-- Opening Marker --
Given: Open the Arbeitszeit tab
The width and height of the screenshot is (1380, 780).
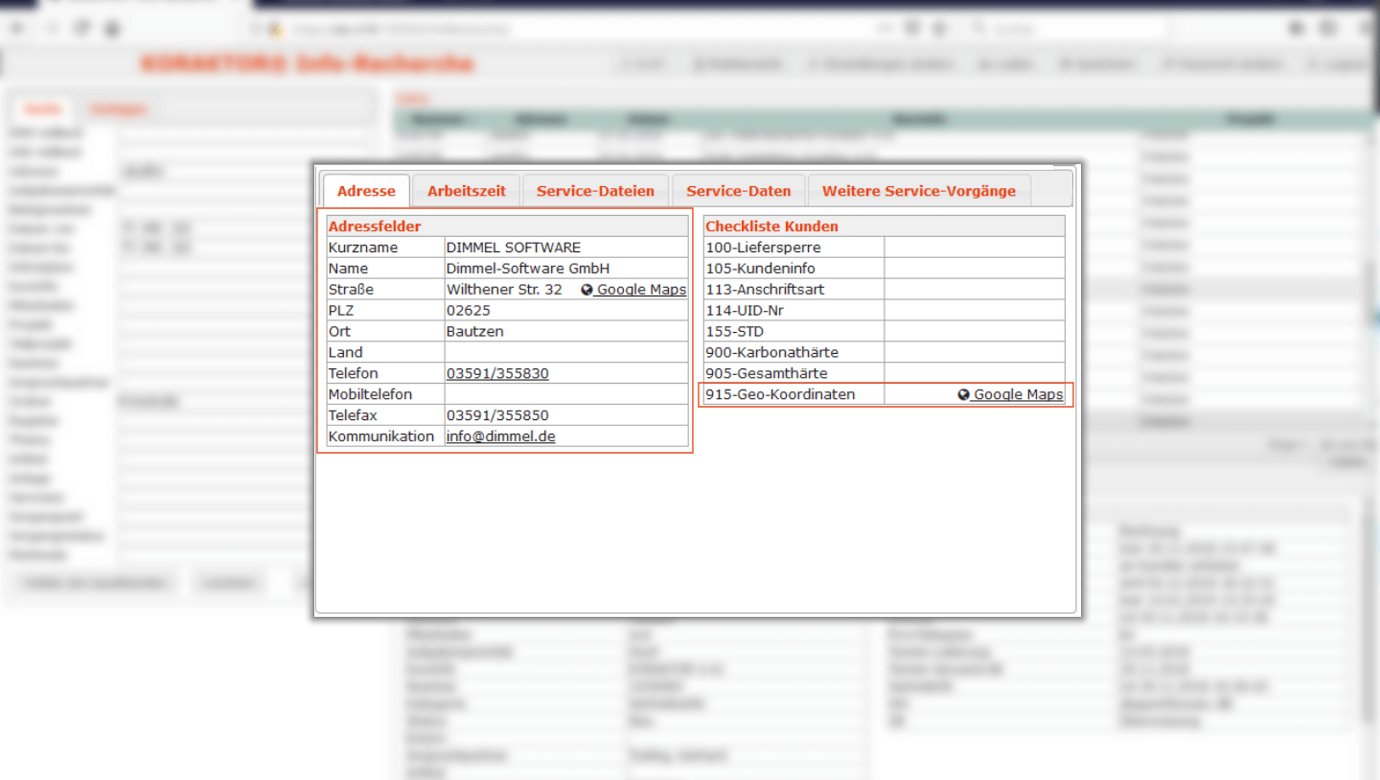Looking at the screenshot, I should tap(466, 191).
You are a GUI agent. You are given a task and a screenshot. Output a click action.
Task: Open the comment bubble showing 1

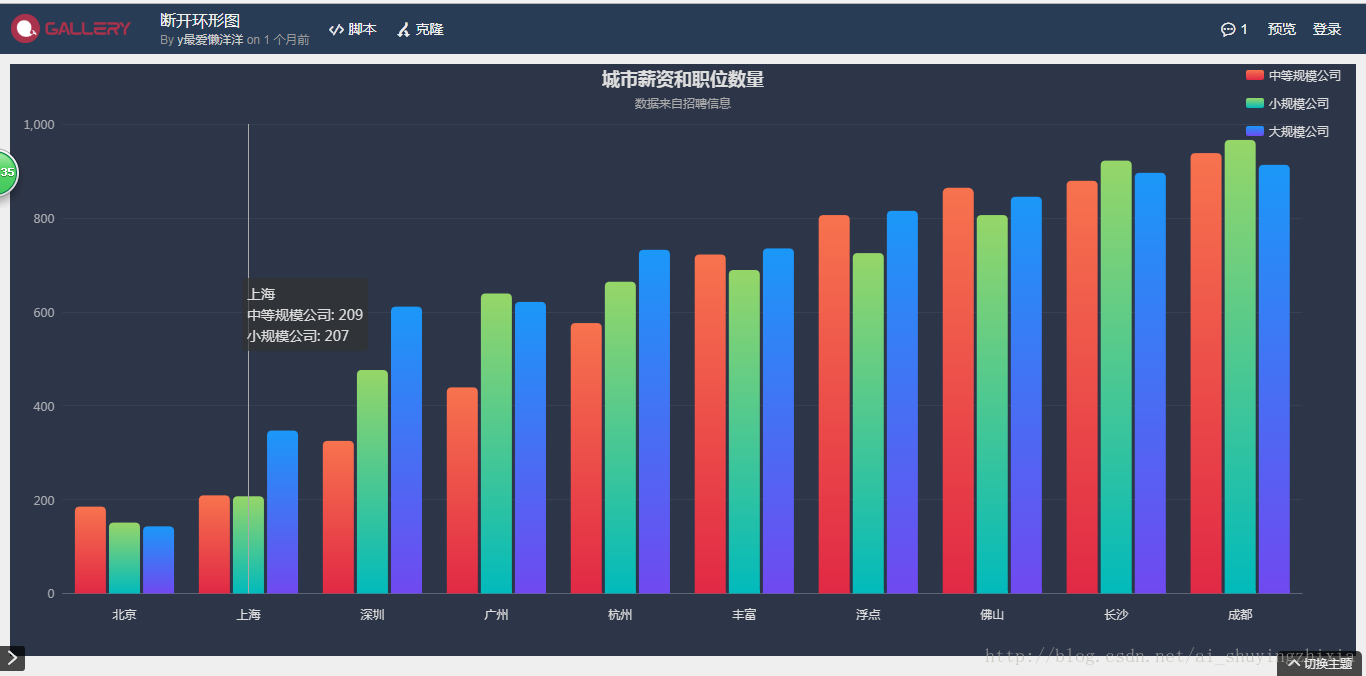[1232, 29]
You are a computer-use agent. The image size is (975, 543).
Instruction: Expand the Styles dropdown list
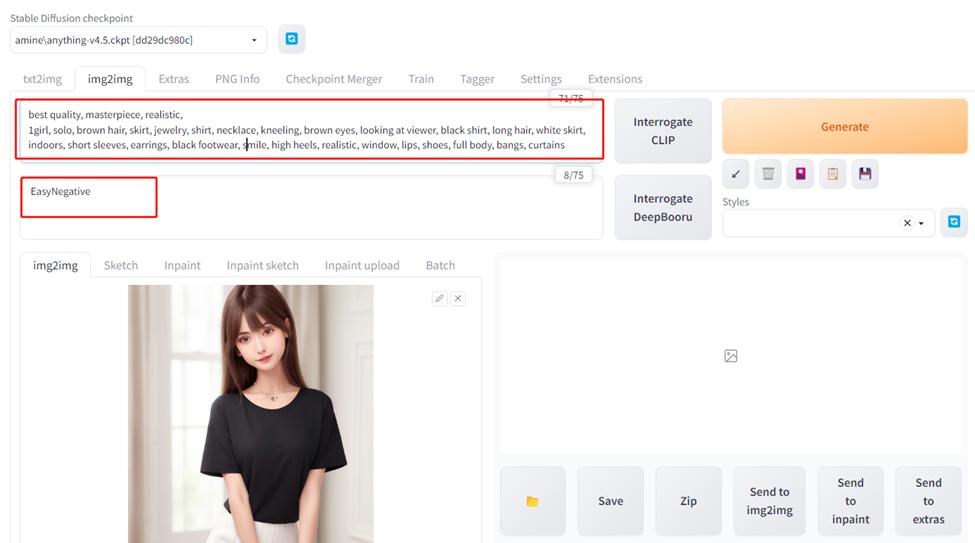point(921,223)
-- Closing Marker --
Looking at the entries above, count each line in which the word "agent" occurs, then give the total and nothing further.

→ Answer below
2